Much of what followed wasn't funny (Burt, who doesn't know what a humidor is, being horrified to learn that there's one in the house that's full of "illegal Cubans"), and some of it (such as the inevitable scene of the Chances being caught off guard when the phone answering machine switches on) made you wonder why these characters had never seen a sitcom where someone pretends to live in someone else's house, so they'd be better prepared. It got more interesting as it got less funny, though, especially if you have nothing better to do on a Tuesday night than watch TV for sociological reasons. Before Virginia's clients returned from their vacation early, Burt's dad broke down and admitted that he and mom were now broke and homeless—"All my retirement money was tied up with Bernie Madoff and Borders bookstores"—and, now that they knew how well their prodigal boy was doing, hoped to sponge off him. Once they're driven back to their own home, the Chances then set about trying to teach the old folks who to adjust to life as part of the 99%.

It didn't go well, but that's not Burt and Virginia's fault. They get Grandpa Majors a job, which involves standing on a street corner in a chicken suit, because Lee Majors hasn't shucked off his autumnal dignity to a Leachmanian degree yet, but he's game. They teach them about low-income fun, such as batting a balloon back and forth over the couch. But Lee and Shirley have just been too comfortable too long—both in the sense of being financially comfortable and being secure in their fantasy that they were doing well because they were better people than the moochers and losers who have problems, and always would be—to make the transition to happy struggling people, and after making a few reflexive big purchases on the last credit card they haven't maxed out, they light out for the succor that sponging off Burt's successful brother can provide. Before they leave, though, Dad puts one hand on Burt's shoulder and delivers a heartfelt —you know, for Lee Majors—speech about how he's come to recognize that Burt holds his family together by working like a dog for very little money and that this is kind of heroic.

At its best,  in addressing economic reality and playing it for laughs, Raising Hope goes places that other shows are afraid to go, and this, too, is kind of heroic. What's frustrating about this episode is the part of the show that goes there is just a brief epilogue to the part that feels like a tired sitcom premise being given one last trot around the neighborhood on the way to the glue factory. It's as if the show has lost its faith in its own ability to be funny and halfway real at the same time. And more and more, its inherent contradictions are summed up in the character of Sabrina. She and Jimmy have a scene, "practicing" kissing after she's agreed to pretend to be his wife for Grandpa and Grandma, that has the potential to be really charming, especially if you think these two have any business kissing for real.
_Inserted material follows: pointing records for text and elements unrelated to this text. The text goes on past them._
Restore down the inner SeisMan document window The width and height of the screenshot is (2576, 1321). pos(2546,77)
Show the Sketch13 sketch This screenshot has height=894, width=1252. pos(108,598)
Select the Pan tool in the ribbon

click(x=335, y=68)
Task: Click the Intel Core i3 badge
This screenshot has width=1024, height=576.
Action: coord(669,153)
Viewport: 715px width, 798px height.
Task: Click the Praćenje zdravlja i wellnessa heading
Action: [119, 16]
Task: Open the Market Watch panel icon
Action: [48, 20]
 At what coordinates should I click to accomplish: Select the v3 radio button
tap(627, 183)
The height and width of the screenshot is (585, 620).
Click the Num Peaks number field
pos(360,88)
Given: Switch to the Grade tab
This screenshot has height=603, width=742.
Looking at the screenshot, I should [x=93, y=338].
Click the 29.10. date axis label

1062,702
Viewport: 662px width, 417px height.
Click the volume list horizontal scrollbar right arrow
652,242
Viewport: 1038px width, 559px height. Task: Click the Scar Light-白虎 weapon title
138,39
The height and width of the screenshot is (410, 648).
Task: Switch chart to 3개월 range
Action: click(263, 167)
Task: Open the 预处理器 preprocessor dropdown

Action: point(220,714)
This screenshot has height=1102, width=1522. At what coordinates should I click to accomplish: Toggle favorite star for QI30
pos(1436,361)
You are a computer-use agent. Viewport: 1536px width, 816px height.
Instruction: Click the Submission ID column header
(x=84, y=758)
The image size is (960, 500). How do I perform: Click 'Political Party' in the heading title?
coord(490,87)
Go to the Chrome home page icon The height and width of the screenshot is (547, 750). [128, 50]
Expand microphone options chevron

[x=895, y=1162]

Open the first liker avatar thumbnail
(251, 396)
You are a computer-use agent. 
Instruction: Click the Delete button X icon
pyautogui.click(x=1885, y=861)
But Sabrina, who mentions that her own rich family is "taking the jet to Turkey for what they're calling 'an ironic Thanksgiving'", also has a scene where she's hanging out at Jimmy's house and, and after hearing Victoria refer to "a self-refilling prophecy" and say that Burt's relationship with his parents is estranged, "it's totally strange", cries out, "Two malaprops in a row! God, I love this family." Since establishing that Sabrina comes from money, the show has struggled to define what her friendship with the Chances means to her, and it doesn't seem to get how ugly it is to suggest that she herself is not only slumming when she's with them, but that her affection for them is meant to be "ironic."